十八史略(65)-伍子胥と呉越戦争(26)

 呉に攻め込んでの戦いは、水戦が主になるだろう。それを予想して、越では水軍の訓練に力を入れていた。4万の将士に、水泳の名手二千を配し、親衛軍と幕僚6千、兵站経理などを司る官員一千。これが越の討呉軍であった。

国を空っぽにしている呉が、この越の精兵を支え切れるわけはない。

「なに越兵だと?まさか」

少数の留守部隊も、越兵侵攻の知らせを聞いて、しばらく半信半疑であった。

范蠡の指導した「恭順作戦」がみごとに成功したともいえる。勾践のうやうやしさは、とても見せかけとは思えなかった。

それを見破りうる唯一の人材伍子胥(ごししょ)は、すでにこの世の人ではなかった。

周の敬王38年(前482)の6月に、越軍は呉に攻め込んだ。乙酉の日に、越兵5千が呉の留守部隊を、呉都の前方で撃滅した。呉の太子の友は捕虜となった。丁亥の日には、越兵が呉都に入った。

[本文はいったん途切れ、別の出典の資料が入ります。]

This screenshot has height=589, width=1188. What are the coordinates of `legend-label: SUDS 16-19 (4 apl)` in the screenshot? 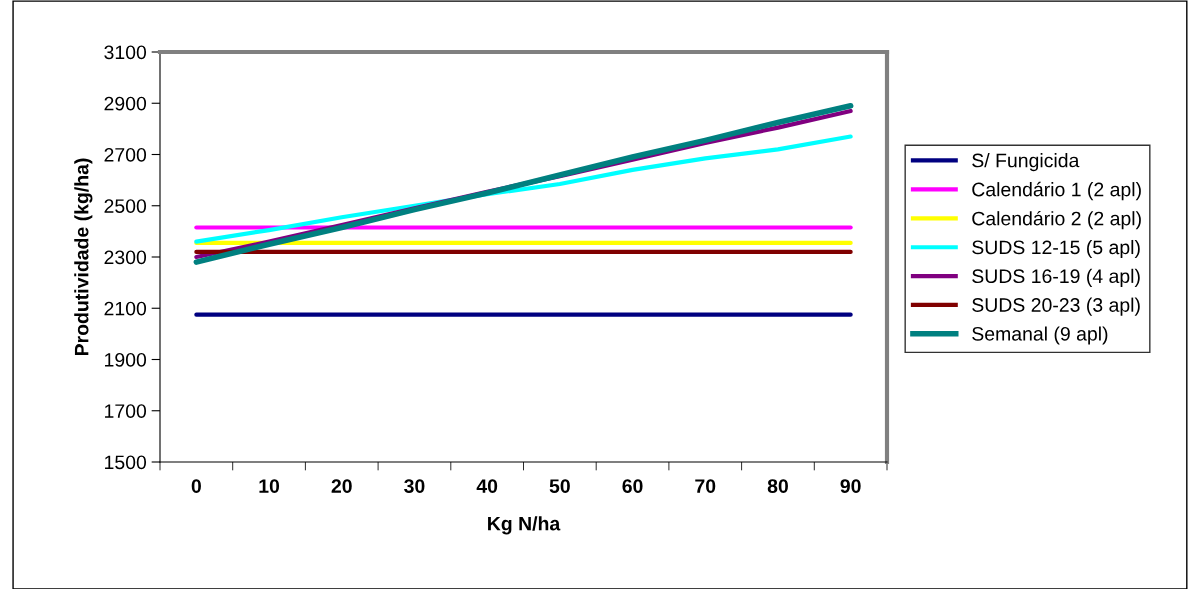 It's located at (1056, 278). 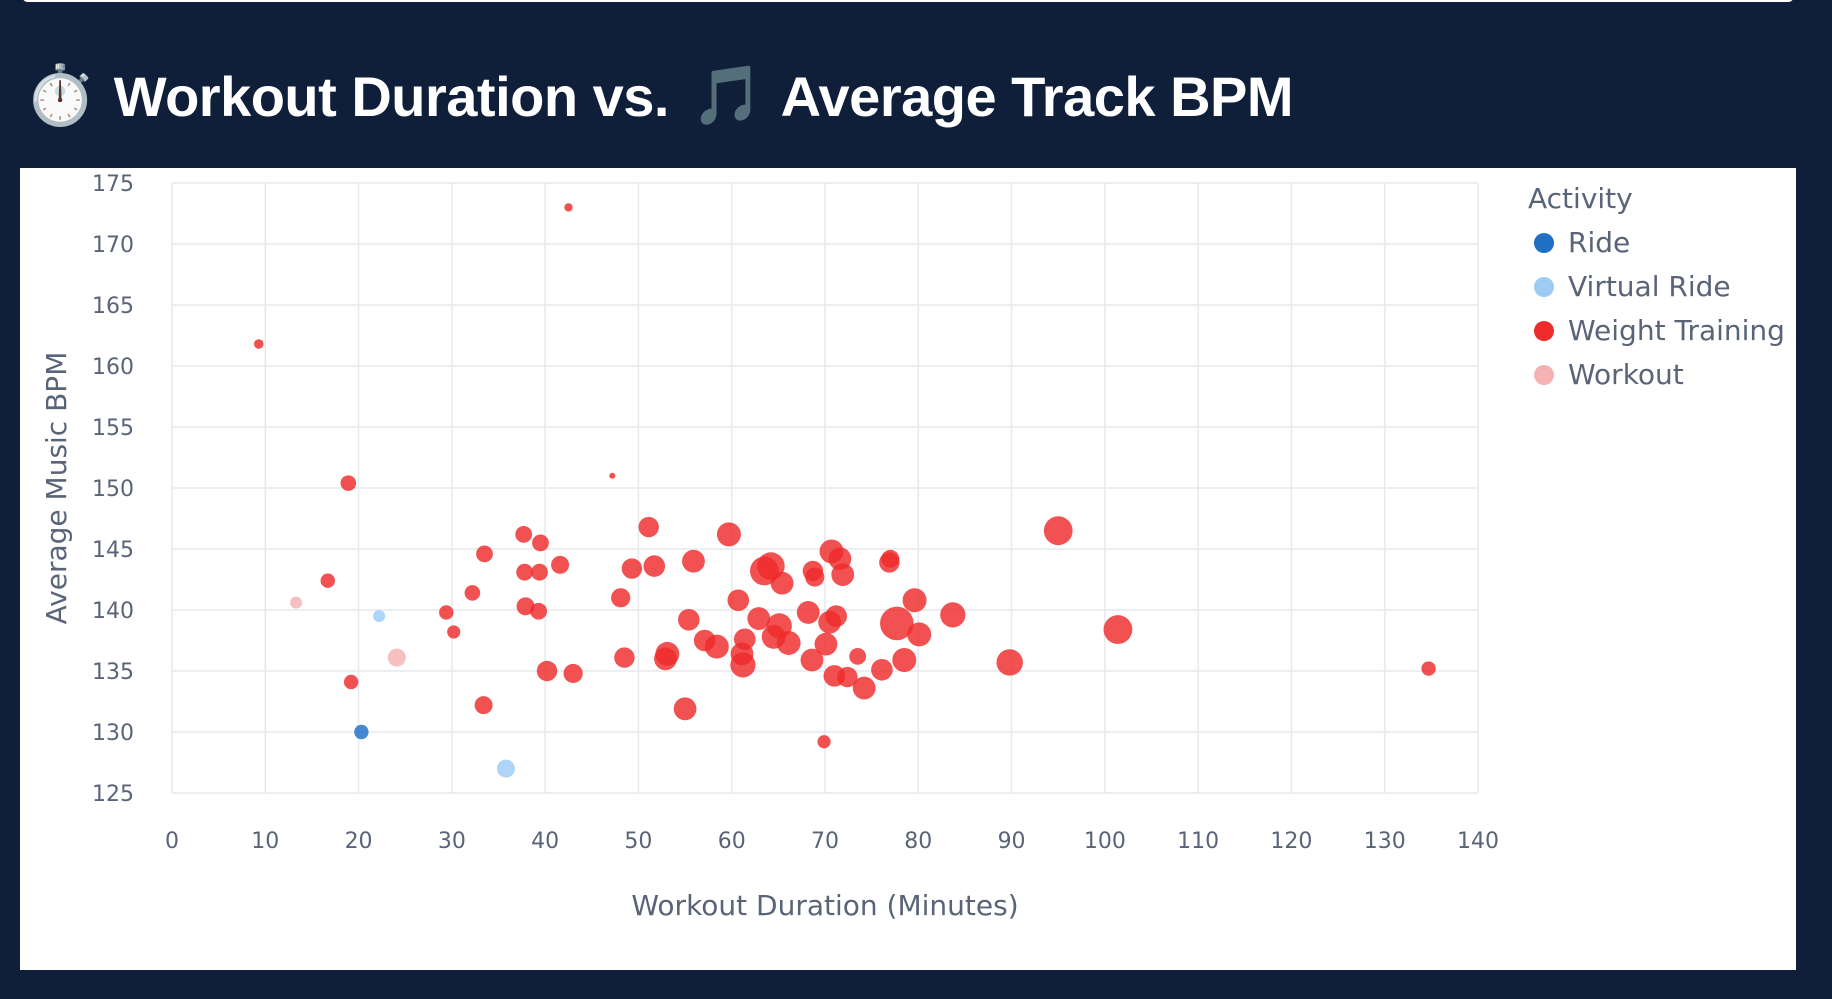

勾践以下越の大軍は、呉の東門から入城した。伍子胥が死ぬ直前、わが目玉をくり抜いて、呉のみやこの東門にのせてくれ。越兵が攻めこんで、呉を滅ぼすのをこの目で見物してやろうぞ!と叫んだあの東門である。

揚子江に投げ込まれたので、伍子胥の目玉はそこにはない。呉の滅亡はもうすこし先になる。しかし、大勢は伍子胥が予想している方向にうごきつつあった。